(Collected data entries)
==*==
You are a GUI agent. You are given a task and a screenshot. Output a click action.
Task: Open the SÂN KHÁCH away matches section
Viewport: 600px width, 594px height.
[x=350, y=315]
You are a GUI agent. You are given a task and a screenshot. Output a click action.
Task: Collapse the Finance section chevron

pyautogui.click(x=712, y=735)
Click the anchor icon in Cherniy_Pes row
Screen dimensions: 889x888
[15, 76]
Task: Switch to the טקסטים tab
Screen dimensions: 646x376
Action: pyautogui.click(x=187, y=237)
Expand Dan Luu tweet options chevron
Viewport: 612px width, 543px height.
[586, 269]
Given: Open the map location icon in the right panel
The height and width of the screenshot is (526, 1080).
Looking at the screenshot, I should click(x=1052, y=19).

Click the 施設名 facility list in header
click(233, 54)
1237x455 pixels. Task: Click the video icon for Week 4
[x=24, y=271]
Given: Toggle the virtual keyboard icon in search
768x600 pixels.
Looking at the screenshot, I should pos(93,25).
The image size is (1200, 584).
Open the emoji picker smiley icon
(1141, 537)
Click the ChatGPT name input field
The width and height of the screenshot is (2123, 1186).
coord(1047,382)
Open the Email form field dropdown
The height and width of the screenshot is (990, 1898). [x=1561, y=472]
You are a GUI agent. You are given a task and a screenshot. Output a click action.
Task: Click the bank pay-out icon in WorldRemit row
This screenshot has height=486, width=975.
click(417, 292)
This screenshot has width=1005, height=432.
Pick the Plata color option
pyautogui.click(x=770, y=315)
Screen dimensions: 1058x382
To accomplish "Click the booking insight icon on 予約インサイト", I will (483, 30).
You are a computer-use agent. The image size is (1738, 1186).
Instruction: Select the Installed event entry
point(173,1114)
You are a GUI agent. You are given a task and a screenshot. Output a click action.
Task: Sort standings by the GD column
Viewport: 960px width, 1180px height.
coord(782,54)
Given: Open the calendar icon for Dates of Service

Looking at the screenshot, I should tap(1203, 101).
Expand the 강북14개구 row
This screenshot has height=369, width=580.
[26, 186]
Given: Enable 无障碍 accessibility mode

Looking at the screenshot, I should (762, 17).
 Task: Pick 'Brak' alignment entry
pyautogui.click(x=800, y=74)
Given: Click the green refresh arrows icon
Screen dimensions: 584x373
==*==
GOAL OF THE EXERCISE: Precisely as given, transcribe all of the entries above.

TASK SOLUTION:
You are a GUI agent. You are given a task and a screenshot. Output a click action.
Task: Open the SÂN KHÁCH away matches section
Viewport: 600px width, 594px height.
[x=350, y=315]
You are a GUI agent. You are given a task and a screenshot. Output a click action.
Task: Collapse the Finance section chevron

pyautogui.click(x=712, y=735)
Click the anchor icon in Cherniy_Pes row
Screen dimensions: 889x888
[15, 76]
Task: Switch to the טקסטים tab
Screen dimensions: 646x376
Action: pyautogui.click(x=187, y=237)
Expand Dan Luu tweet options chevron
Viewport: 612px width, 543px height.
[586, 269]
Given: Open the map location icon in the right panel
The height and width of the screenshot is (526, 1080).
Looking at the screenshot, I should click(x=1052, y=19).

Click the 施設名 facility list in header
click(233, 54)
1237x455 pixels. Task: Click the video icon for Week 4
[x=24, y=271]
Given: Toggle the virtual keyboard icon in search
768x600 pixels.
Looking at the screenshot, I should pos(93,25).
The image size is (1200, 584).
Open the emoji picker smiley icon
(1141, 537)
Click the ChatGPT name input field
The width and height of the screenshot is (2123, 1186).
coord(1047,382)
Open the Email form field dropdown
The height and width of the screenshot is (990, 1898). [x=1561, y=472]
You are a GUI agent. You are given a task and a screenshot. Output a click action.
Task: Click the bank pay-out icon in WorldRemit row
This screenshot has height=486, width=975.
click(417, 292)
This screenshot has width=1005, height=432.
Pick the Plata color option
pyautogui.click(x=770, y=315)
Screen dimensions: 1058x382
To accomplish "Click the booking insight icon on 予約インサイト", I will (483, 30).
You are a computer-use agent. The image size is (1738, 1186).
Instruction: Select the Installed event entry
point(173,1114)
You are a GUI agent. You are given a task and a screenshot. Output a click action.
Task: Sort standings by the GD column
Viewport: 960px width, 1180px height.
coord(782,54)
Given: Open the calendar icon for Dates of Service

Looking at the screenshot, I should tap(1203, 101).
Expand the 강북14개구 row
This screenshot has height=369, width=580.
[26, 186]
Given: Enable 无障碍 accessibility mode

Looking at the screenshot, I should (762, 17).
 Task: Pick 'Brak' alignment entry
pyautogui.click(x=800, y=74)
Given: Click the green refresh arrows icon
Screen dimensions: 584x373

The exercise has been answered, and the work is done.